QFC Pharmacist Becky Buerhaus administers a flu shot on Wednesday, Sept. 9, 2020 in Everett, Wa. (Olivia Vanni / The Herald)

Some Canadians won’t get the flu shot because they haven’t gotten COVID-19: poll

Health officials are worrying about a ‘twindemic’ as flu and coronavirus cases collide

As influenza season begins to make its way across the country, experts say it’s critical British Columbians do what they can to avoid a severe flu season and what some have dubbed a looming “twindemic.”

But according to a new Shoppers Drug Mart poll, some aren’t as eager to get a flu shot as maybe they should be.

According to the poll, 40 per cent of the 1,152 Canadian respondents said they don’t plan on getting immunized, with almost 75 per cent of those people saying that the flu doesn’t worry them because they have made it through COVID-19 thus far without getting infected.

Ten per cent said they think if someone already has contracted the novel coronavirus, they don’t need to get the flu shot – which health officials have confirmed isn’t true.

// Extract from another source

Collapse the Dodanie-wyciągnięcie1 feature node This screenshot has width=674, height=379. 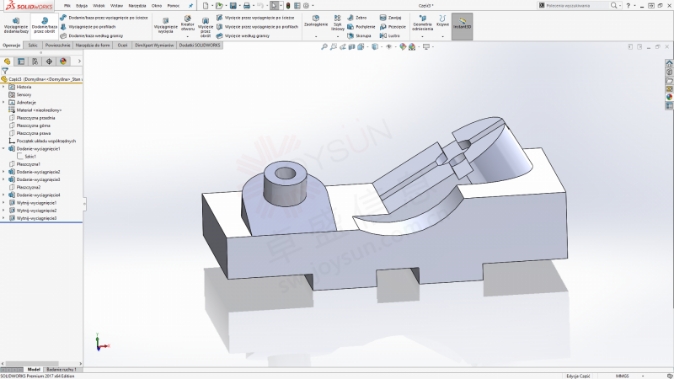click(4, 149)

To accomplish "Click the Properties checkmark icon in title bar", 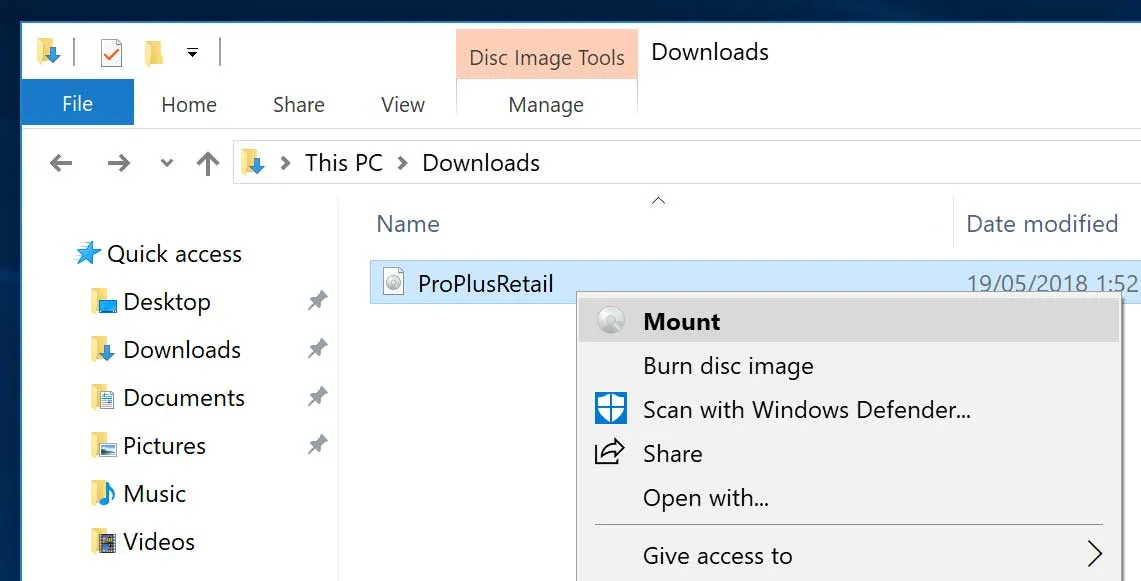I will click(111, 53).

Nearly half of respondents admitted to going to social events while ill in 2019, long before the pandemic was declared a global health emergency. While the poll results suggest that more Canadians are staying close to home this year – as per recommendations by health officials – 20 per cent of respondents between the ages of 18 to 35 said they are still attending social events with possible COVID-19 symptoms.

ALSO READ: A second wave of COVID-19 is probable, if history tells us anything

That’s compared to eight per cent of respondents aged 52 or older.

Provincial health officer Dr. Bonnie Henry has urged British Columbians to be vigilant in reducing transmission of the disease as we head into the fall and winter – during which other respiratory illnesses become more rampant.

During a news conference Tuesday (Oct. 14), Henry said it’s more important this year than ever to protect ourselves – and those we love – from the flu, which accounts for roughly 3,500 deaths and 12,000 hospitalizations every year.

“We may be healthy, we may not feel we are at risk, but we can pass it on to others who are at risk,” Henry said, adding that children and the elderly are more likely to have severe symptoms if infected.

“This is the year where we all need to do what we can to keep influenza as low as possible in our community so we can protect our community healthcare system but also so we’re able to tell the difference between COVID and influenza.”

The Shoppers Drug Mart poll was conducted online between Aug. 5 to 14.